William Gibson #1:
The Origin of Cyberspace
It was third time lucky when William Gibson christened the online environment ‘cyberspace’. Blood red sharpie struck through ‘dataspace’ and ‘infospace’ scrawled above on a yellow legal pad; too bland, not fit for purpose. Gibson was birthing the steampunk genre for his 1982 short story, Burning Chrome, considered the origin of cyberspace. Subsequently, this would become the basis for his debut novel, Neuromancer in 1984. The name for his very own brave new world would need to evoke the raw pace of this electronic frontier.
The novel grew into the Sprawl trilogy, brimming with energy and pioneering ideas about the near future, with cyberspace sitting at the centre. Gibson defined cyberspace as an environment where raw data is represented visually. Cyber, short for cybernetics; the science of communication technologies. And space, an environment, a place you can go.
Science Fiction Predictions
As with any sci-fi vision of the future, there are swathes of errors, stark differences between the real cyberspace of today and Gibson’s painted picture. Yet on those occasions where the nail is hit firmly on the head, all six inches of iron plunge firmly into the helpless wood beneath.
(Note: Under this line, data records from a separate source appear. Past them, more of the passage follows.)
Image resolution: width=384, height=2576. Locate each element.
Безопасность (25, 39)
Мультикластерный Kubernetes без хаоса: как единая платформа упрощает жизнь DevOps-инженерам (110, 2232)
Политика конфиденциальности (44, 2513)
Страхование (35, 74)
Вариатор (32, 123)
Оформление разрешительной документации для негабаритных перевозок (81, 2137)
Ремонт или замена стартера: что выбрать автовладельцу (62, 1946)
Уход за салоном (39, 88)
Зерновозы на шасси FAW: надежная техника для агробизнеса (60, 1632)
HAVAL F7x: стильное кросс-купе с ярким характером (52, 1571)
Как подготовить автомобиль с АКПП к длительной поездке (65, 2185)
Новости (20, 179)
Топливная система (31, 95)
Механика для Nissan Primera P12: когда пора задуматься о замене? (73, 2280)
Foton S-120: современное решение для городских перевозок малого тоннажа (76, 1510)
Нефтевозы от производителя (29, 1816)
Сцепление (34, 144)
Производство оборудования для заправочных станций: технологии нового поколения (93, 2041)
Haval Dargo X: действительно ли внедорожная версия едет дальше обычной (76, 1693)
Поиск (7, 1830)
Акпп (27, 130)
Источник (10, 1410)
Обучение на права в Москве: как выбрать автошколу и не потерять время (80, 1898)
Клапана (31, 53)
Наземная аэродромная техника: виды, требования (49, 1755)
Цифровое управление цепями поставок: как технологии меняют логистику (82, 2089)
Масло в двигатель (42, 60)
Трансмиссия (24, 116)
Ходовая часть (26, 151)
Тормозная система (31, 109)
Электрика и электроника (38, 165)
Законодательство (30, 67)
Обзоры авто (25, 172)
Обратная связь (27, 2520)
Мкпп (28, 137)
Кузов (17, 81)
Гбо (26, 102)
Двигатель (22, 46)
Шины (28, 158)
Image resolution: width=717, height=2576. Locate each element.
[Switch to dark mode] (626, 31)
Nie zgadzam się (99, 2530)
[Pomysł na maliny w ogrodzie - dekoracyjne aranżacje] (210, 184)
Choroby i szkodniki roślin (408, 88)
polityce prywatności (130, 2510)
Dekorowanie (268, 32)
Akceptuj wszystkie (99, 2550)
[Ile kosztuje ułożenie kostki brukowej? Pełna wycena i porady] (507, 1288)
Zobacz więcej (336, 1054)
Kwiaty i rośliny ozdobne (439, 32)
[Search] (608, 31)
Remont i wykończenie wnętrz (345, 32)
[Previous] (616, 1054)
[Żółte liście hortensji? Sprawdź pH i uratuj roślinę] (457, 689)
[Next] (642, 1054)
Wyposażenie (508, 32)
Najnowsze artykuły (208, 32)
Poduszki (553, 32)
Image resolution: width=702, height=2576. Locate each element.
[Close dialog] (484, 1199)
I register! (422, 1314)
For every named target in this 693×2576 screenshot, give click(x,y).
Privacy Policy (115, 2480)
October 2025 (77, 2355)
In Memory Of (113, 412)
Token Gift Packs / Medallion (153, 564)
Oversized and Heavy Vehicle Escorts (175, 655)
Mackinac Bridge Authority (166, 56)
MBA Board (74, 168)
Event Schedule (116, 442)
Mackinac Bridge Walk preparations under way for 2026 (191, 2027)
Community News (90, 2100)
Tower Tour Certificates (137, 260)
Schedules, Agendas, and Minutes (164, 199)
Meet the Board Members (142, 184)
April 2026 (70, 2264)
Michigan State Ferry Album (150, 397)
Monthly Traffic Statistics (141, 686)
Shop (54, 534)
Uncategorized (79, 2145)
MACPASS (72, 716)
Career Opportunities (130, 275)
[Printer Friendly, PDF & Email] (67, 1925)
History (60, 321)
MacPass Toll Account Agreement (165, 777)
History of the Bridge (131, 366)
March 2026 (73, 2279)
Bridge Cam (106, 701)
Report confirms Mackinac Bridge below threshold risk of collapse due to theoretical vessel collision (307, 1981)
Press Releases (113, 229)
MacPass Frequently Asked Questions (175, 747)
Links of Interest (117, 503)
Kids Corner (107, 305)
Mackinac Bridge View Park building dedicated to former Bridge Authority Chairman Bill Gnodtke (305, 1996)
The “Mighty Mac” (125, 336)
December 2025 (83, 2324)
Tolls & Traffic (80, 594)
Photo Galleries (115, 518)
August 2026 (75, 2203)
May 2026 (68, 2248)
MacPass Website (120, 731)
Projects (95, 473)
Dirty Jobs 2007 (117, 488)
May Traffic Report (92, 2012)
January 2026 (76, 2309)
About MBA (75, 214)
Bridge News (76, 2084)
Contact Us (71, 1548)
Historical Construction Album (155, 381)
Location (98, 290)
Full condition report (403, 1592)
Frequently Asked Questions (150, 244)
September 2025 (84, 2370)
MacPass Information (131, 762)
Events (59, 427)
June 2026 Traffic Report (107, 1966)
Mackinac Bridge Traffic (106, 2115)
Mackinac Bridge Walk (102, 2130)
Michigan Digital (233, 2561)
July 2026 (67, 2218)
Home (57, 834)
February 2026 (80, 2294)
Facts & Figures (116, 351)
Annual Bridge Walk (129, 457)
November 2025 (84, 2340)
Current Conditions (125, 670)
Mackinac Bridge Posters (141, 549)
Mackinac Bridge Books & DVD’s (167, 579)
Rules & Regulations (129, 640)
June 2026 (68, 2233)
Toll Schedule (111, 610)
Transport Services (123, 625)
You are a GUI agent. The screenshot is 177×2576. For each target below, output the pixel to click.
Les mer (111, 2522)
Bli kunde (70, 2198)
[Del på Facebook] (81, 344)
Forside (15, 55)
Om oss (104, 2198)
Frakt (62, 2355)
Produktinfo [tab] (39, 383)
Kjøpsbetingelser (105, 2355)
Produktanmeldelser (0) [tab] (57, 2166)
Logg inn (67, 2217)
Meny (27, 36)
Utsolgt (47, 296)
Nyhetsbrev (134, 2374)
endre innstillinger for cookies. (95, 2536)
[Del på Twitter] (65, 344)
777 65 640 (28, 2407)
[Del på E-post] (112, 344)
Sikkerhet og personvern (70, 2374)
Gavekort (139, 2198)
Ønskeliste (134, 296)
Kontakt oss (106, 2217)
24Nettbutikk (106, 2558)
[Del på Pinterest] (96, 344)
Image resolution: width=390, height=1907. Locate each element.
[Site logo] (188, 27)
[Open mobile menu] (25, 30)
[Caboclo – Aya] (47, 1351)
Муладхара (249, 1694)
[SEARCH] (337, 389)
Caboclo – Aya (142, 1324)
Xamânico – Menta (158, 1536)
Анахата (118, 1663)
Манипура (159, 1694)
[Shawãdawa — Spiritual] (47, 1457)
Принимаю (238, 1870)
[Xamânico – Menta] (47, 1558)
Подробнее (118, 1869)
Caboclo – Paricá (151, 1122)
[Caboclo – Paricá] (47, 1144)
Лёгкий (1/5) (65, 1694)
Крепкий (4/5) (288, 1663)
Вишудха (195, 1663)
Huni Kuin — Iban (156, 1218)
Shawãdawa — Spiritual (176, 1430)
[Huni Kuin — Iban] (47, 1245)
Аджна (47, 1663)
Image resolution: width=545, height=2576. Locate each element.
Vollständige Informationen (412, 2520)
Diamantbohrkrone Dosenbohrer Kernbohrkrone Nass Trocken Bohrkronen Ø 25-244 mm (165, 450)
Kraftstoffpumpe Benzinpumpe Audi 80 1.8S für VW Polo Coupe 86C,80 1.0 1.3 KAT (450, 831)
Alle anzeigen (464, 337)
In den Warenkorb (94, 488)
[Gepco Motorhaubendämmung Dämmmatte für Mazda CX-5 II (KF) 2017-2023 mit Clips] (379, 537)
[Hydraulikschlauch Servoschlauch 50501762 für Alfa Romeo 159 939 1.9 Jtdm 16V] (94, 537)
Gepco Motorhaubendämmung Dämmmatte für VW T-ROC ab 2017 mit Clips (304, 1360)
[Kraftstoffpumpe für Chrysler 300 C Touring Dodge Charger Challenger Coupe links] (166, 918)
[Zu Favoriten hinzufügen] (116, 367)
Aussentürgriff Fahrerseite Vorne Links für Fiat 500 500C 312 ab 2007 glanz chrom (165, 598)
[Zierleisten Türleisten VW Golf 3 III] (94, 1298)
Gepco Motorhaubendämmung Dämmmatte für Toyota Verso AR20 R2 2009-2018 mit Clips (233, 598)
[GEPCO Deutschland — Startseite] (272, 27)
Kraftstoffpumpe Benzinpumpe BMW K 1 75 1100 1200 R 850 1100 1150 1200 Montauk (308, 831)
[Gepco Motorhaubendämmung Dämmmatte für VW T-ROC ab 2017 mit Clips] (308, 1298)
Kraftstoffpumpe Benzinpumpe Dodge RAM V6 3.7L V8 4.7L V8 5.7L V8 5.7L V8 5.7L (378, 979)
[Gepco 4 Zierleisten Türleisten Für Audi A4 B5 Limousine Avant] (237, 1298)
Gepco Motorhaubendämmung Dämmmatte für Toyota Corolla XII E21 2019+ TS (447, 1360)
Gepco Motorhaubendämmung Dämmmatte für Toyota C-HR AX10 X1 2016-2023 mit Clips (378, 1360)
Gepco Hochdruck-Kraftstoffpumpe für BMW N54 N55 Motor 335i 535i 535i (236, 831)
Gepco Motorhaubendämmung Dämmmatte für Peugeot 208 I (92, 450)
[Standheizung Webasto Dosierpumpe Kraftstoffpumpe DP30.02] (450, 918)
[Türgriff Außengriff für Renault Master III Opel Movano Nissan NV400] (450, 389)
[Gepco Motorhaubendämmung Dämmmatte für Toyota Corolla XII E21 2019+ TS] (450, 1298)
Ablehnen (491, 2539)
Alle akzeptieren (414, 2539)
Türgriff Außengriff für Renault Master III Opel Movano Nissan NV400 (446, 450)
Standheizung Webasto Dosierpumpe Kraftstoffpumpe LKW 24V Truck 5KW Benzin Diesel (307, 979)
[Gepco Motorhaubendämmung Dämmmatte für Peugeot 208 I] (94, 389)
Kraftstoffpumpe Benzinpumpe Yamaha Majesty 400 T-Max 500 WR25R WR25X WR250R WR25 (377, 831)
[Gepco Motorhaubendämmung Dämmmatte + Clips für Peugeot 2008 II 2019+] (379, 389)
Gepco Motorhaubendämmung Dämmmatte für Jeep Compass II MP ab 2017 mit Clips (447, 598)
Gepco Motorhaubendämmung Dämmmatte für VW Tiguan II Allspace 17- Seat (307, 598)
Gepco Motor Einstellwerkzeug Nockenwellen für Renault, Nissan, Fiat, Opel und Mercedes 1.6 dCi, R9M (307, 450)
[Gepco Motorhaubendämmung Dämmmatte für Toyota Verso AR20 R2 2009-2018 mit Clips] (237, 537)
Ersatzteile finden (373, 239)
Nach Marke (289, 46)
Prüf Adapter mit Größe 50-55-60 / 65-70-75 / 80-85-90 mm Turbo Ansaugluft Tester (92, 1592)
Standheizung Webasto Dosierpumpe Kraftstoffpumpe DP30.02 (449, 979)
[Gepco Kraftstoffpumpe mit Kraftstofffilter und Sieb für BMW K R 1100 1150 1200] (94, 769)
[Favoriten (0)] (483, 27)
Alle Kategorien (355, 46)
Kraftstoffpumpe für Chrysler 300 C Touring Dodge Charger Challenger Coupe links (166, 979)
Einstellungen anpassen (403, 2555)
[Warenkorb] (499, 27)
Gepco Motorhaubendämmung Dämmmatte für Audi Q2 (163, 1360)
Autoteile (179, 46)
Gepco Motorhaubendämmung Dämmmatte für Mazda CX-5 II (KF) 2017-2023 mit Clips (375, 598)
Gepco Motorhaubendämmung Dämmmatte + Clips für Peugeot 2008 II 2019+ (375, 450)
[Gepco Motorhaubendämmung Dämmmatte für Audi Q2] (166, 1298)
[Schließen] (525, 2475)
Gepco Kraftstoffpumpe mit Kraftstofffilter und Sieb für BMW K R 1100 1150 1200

Gibson’s cyberspace is a place where corporations build enormous data structures. Towering obelisks dominate the landscape which house their employees at work. The visual representation of the data aids their work, unaware of the baron matrix grid outside. The novels follow the lives of disobedient hackers, or ‘cowboys’, exploring the digital frontier, seeking to take whatever their criminal employers have hired them to from the corporations.
Sharp Software / Clumsy Hardware
Rather than view cyberspace on a screen, cowboys and workers alike enter into cyberspace using a ‘cyberspace deck’. These decks are connected to ‘trodes’ which transport the user’s consciousness into the space. Meanwhile the corporate structures protect themselves with ‘ice’, and cowboys seek to gain entry with black market ‘icebreaker’ programs. As a result, Cyberspace is a dangerous place, artificial intelligences and counter icebreaker measures can cause physical harm, or worse, hold your consciousness captive.
Grave New World
Gibson’s steampunk world is bustling, neon-lined and dirty, a place where criminality has taken the place of hope. As first impressions go, cyberspace does not make a positive one and leaves readers with a pessimistic vision of the imminent connected world.
In short, The origin of cyberspace is attributed to Gibson. As a result, the Sprawl trilogy‘s status is assured, cementing Gibson’s place in the sci-fi canon.